▼

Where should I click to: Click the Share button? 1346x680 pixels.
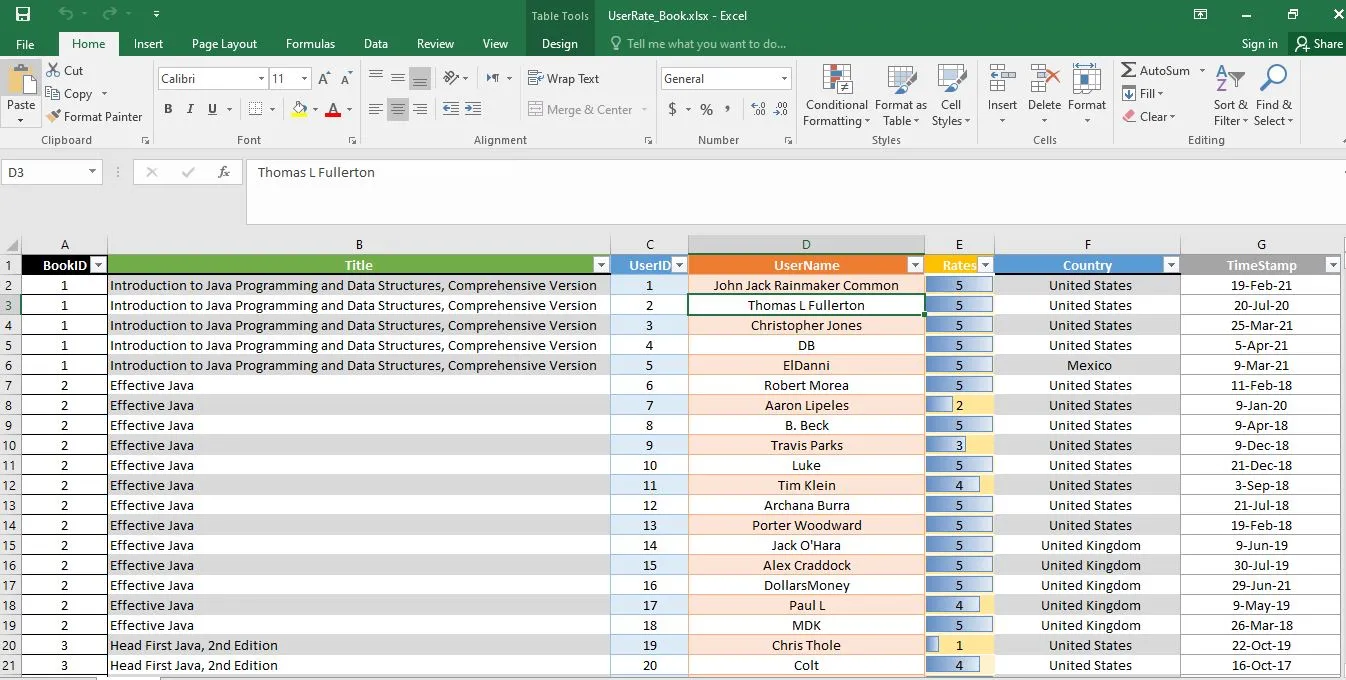click(x=1318, y=44)
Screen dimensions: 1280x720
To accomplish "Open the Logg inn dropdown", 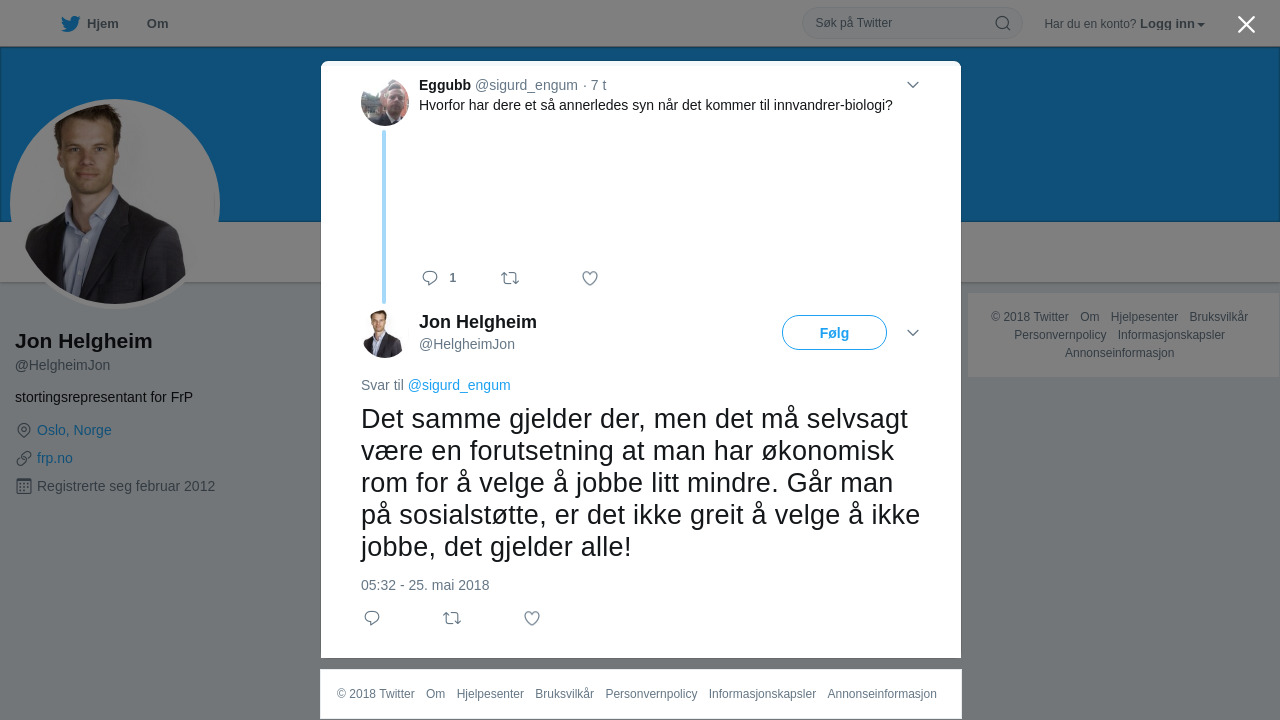I will click(1172, 24).
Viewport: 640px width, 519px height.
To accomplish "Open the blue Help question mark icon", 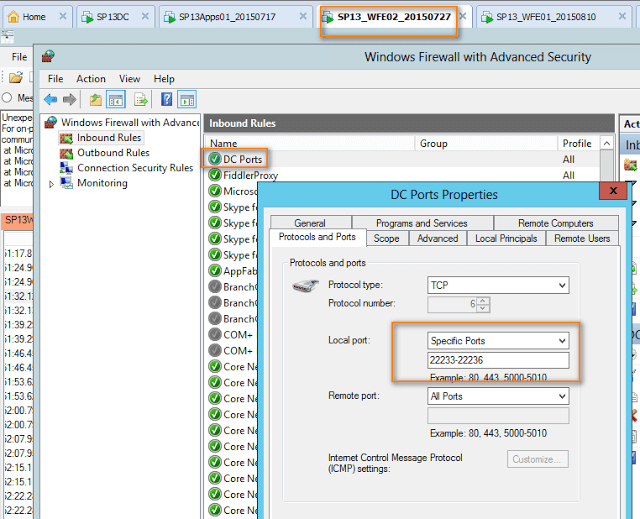I will click(165, 99).
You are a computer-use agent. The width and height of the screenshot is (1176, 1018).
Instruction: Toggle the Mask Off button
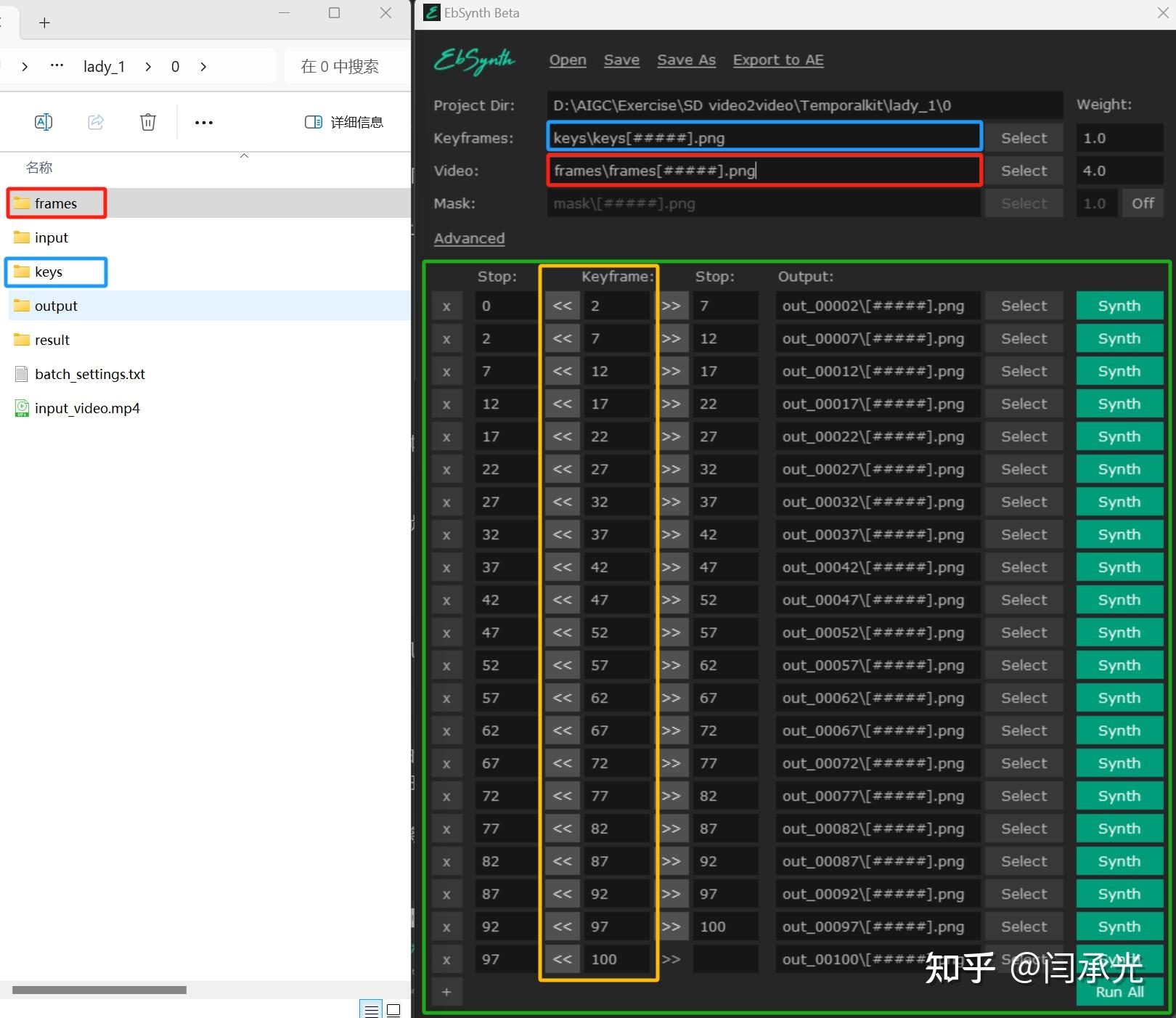1142,204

▲

§ **About this exercise**
Word for word, restate the lines from the one containing "You are a computer-use" through the end of the listing, and nothing more. Skip the pictures.

§ **Result of this task**
You are a computer-use agent. The width and height of the screenshot is (1176, 1018).
Instruction: Toggle the Mask Off button
1142,204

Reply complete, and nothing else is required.